Kaynak kayıtlar
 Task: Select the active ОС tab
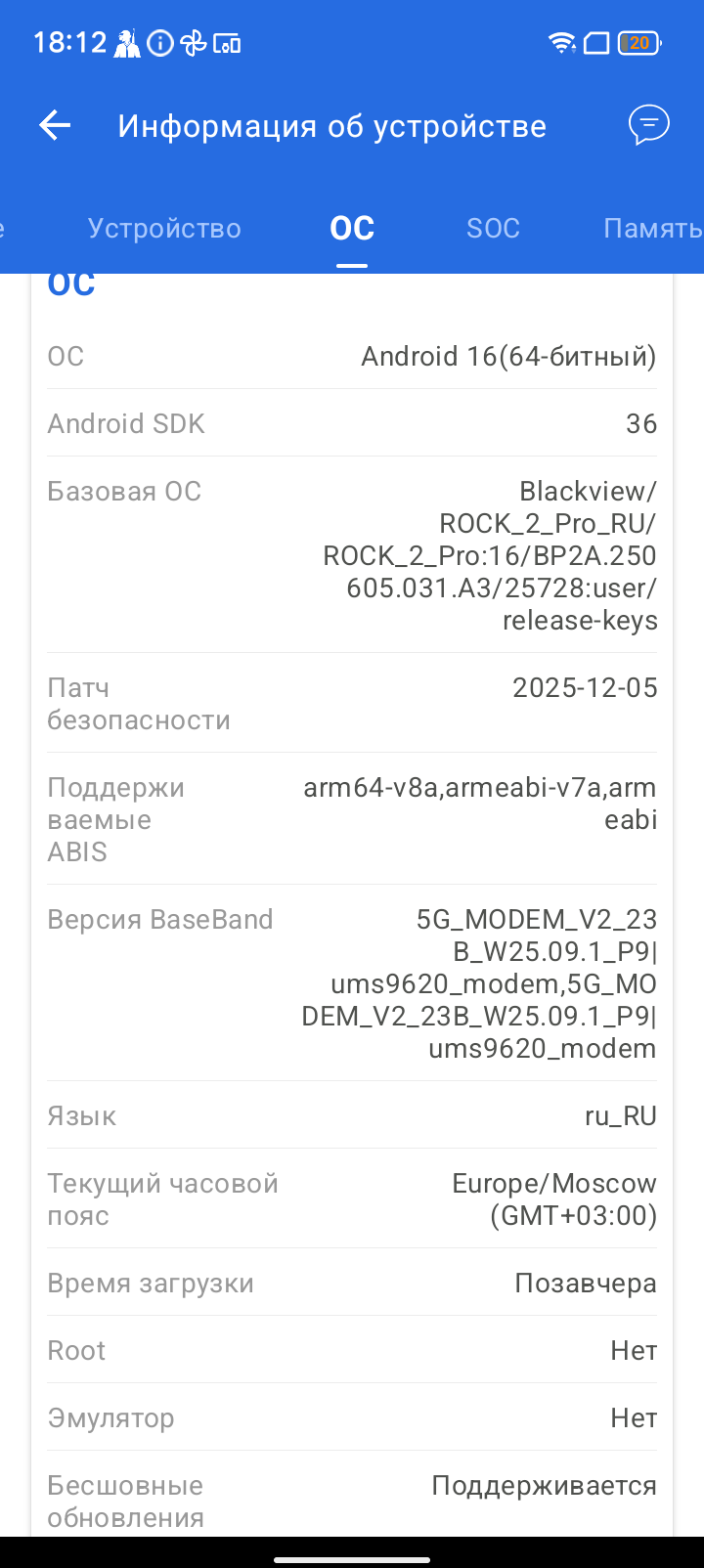[x=352, y=228]
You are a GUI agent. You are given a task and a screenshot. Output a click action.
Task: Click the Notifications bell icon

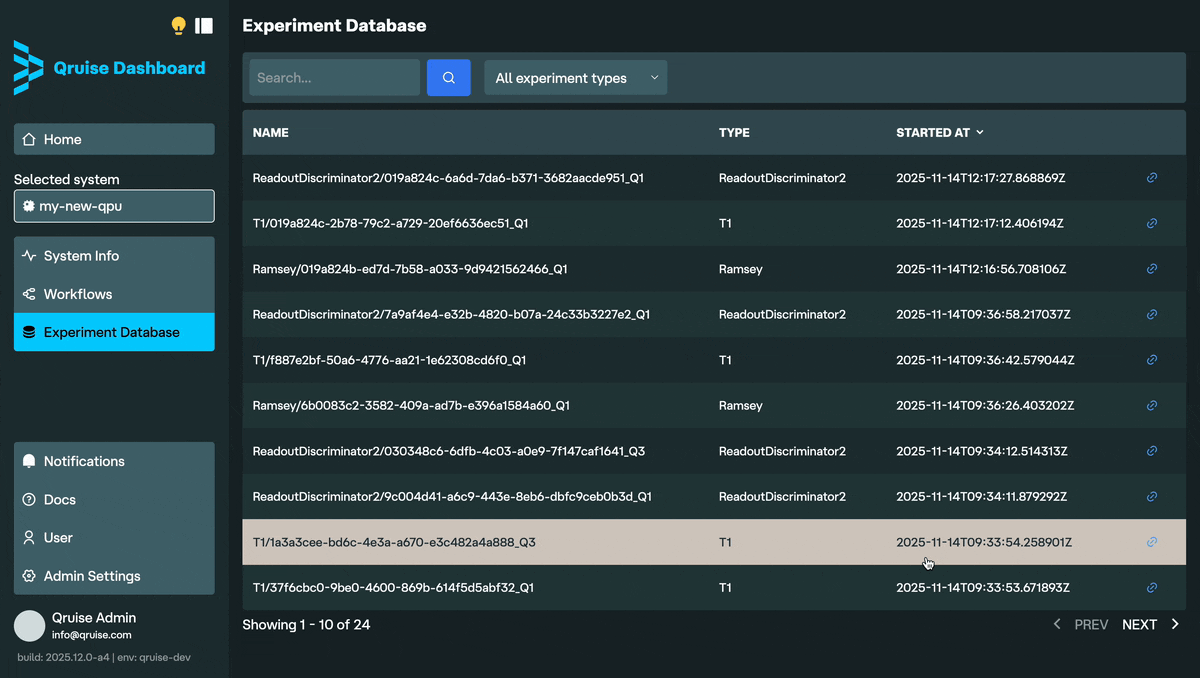(x=29, y=461)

Alıştırma yönergesi ::
"You are a GUI" ifadesini içeren satırdan başlayıp kayıtların sonunda biten kısmı, her kayıt için bir satır olacak şekilde iki sütunlu bir CSV olarak ver: "talimat" sütununa metni, "cevap" sütununa yanıtı yaz. Her biri tırnak içinde tek bir alanda dursun, satır sonları boşluğa çevrilsin ve resimler yanıta alınmasın.

Yanıt ::
talimat,cevap
"You are a GUI agent. You are given a task and a screenshot. Output a click action. Task: Click the Notifications bell icon","(x=29, y=461)"